Keziah was 16 when she first tried heroin and had a habit for eight years. She hasn’t taken heroin since late 2007 and is now an integrated coach and full-time mother.

I did know that clean kit would keep me safe. But the problem was getting hold of it. Yes, there are needle exchanges, but chemists didn’t want to stock needles because they were frightened the junkies would scare away their other customers. So they refused to stock them or gave us limited quantities. In 2005 I contracted Hepatitis C and in 2007 I was diagnosed with HIV.

By that time I was living on the streets. People despised us. Strangers used to approach me just to tell me that. It was as if by becoming an addict I had negated everything else about myself – but it wasn’t true. I was still me. Yet I began to believe that the attitudes were justified, that being an addict meant I was a bad person. It was soul-destroying.

By the time I had stopped using, I was losing four or five friends a year. Some of them from overdoses; most from a combination of circumstances. HIV, poor living conditions, lack of access to medical treatment. When I think about it now, I am so sad – and so angry. Every single one of those deaths could have been prevented with a change of attitude. With clean, safe injecting centres and doctors who listened to us. Support in getting off heroin – we all wanted that; nobody wants to be a slave to a drug. But it’s never that simple. How can you cope with muscle cramps, spasms, whole-body pain and diarrhoea without the proper care and support? So much social support out there is conditional on already being abstinent. Substitution programmes are hard to get on to and rigidly inflexible. They fail a lot of people.

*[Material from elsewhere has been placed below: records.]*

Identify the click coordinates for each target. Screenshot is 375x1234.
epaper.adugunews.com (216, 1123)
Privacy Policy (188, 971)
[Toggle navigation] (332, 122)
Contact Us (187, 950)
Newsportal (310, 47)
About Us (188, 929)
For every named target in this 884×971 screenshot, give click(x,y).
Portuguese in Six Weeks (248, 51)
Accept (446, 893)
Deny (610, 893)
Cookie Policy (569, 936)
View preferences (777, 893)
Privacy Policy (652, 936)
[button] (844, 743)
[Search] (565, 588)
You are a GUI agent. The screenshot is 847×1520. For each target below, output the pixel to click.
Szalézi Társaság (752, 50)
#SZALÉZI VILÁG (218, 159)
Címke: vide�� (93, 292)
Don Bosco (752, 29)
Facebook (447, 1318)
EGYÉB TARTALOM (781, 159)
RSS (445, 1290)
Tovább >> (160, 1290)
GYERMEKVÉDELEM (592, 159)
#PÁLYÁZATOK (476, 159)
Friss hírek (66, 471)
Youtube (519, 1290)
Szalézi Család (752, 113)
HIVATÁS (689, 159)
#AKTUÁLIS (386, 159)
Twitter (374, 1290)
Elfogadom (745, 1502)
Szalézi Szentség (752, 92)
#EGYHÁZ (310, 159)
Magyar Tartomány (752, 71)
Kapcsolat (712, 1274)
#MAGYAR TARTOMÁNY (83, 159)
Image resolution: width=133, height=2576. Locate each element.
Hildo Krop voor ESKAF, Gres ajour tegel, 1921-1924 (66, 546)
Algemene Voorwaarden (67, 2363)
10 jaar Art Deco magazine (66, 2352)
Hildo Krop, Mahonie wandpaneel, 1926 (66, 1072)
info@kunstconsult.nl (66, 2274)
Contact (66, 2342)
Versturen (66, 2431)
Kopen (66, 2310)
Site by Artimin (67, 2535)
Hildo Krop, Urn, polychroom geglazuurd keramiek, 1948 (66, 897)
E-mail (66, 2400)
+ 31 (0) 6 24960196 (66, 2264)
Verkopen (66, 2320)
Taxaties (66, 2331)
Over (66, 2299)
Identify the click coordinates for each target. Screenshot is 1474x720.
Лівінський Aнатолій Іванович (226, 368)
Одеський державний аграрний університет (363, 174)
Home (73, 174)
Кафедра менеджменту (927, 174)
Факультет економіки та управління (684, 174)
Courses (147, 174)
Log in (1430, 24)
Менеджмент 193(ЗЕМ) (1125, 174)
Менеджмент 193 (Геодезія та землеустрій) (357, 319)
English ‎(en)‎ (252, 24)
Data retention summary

People who meet me now sometimes tell me I must be something special to have got out. But that’s untrue. I am no better than any of those people who lost their lives, or those still struggling with the habit and its associated downward spiral. I was fortunate enough to have support from my family – without that I would probably be dead now. Socially, there was nothing appropriate.

Every day I am grateful that my story did not end there, and I remember those for whom it did.